The Commercial Appellate Court differently interpreted the general authorization granted by the IP Bureau in April 2005. The appellate body concluded that in 2005 O.F.P.S. applied for issuance – afresh – of a general authorization, rather than for a renewal of the earlier authorization. Here, the wording of the Commercial Appellate Court’s decision becomes fuzzy (as, unfortunately, it often is in decisions issued by courts in Serbia), but a plausible reading of what the court says is that any prior agreements between O.F.P.S.and foreign collecting societies cannot be deemed to have carried into the new authorization granted by the IP Bureau. In the court’s words:
"The fact that after the first authorization from 2002, another authorization was issued does not mean that what occurred was a renewal in relation to which the fulfilment of the condition concerning agreements with foreign organizations is to be assessed. Therefore, with respect to the period of validity of the first authorization the plaintiff has to prove that it has standing to sue for compensation for the use of phonograms the rights of which are held by foreign persons, because the statutory presumption [that an organization for the collective management of copyright or related rights is authorized to act on behalf of the rights’ holders] does not apply vis-à-vis foreign rights’ holders. "

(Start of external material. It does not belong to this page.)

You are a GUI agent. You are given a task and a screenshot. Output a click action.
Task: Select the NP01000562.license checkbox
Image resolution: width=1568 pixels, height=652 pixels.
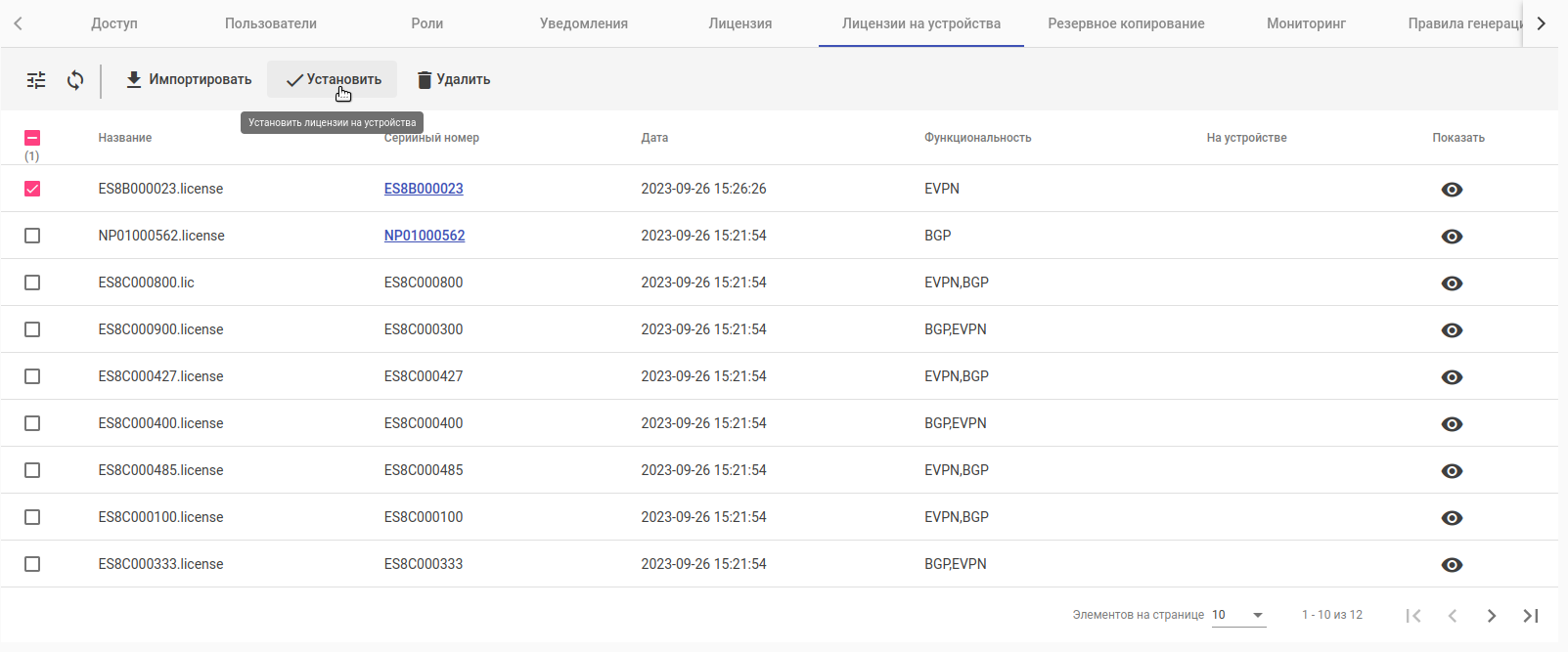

What is not in doubt is that the Commercial Appellate Court does not consider it proved that O.F.P.S. was authorized in 2007 and 2008 to collect royalties on behalf of foreign producers of phonograms. The renewal of O.F.P.S’ general authorization to operate, from April 2005, is not proof. In a closing paragraph, the court instructed the Commercial Court in Novi Sad to establish in the retrial which phonograms were used at the “Exit” festivals in 2007 and 2008, whether those were domestic or foreign phonograms, and whether the plaintiff was authorized to claim legal protection on behalf of the foreign rights’ holders.
It remains to be seen if O.F.P.S. will be able to provide the requested agreements with the relevant foreign collecting societies as evidence. If that proves impossible, O.F.P.S.will be left only with the statutory presumption of the authorization to act on behalf of producers of phonograms. Here, O.F.P.S. may run into another difficulty. The first-instance court said in the quashed judgment that “drawing an expert report on the share of the use of phonograms in comparison to the rest of the festival program would be almost impossible, i.e. unreasonably burdensome, having in mind that the festivals in 2007 and 2008 lasted four days each, with tens of thousands of different songs performed at different stages”. The task of establishing which portion of the phonograms communicated to the public in 2007 and 2008 was produced domestically would be, if anything, even more daunting.
Bogdan Ivanišević JD LLM
The copyright in this blog remains with BDK Advokati (c) 2012
On a personal note I should make it clear that I advise Yourope, the European festivals association, and the Exit Festival is a member of Yourope. Although I am in no way involved in this matter, I have even been to the festival in 2007 - and what a great event!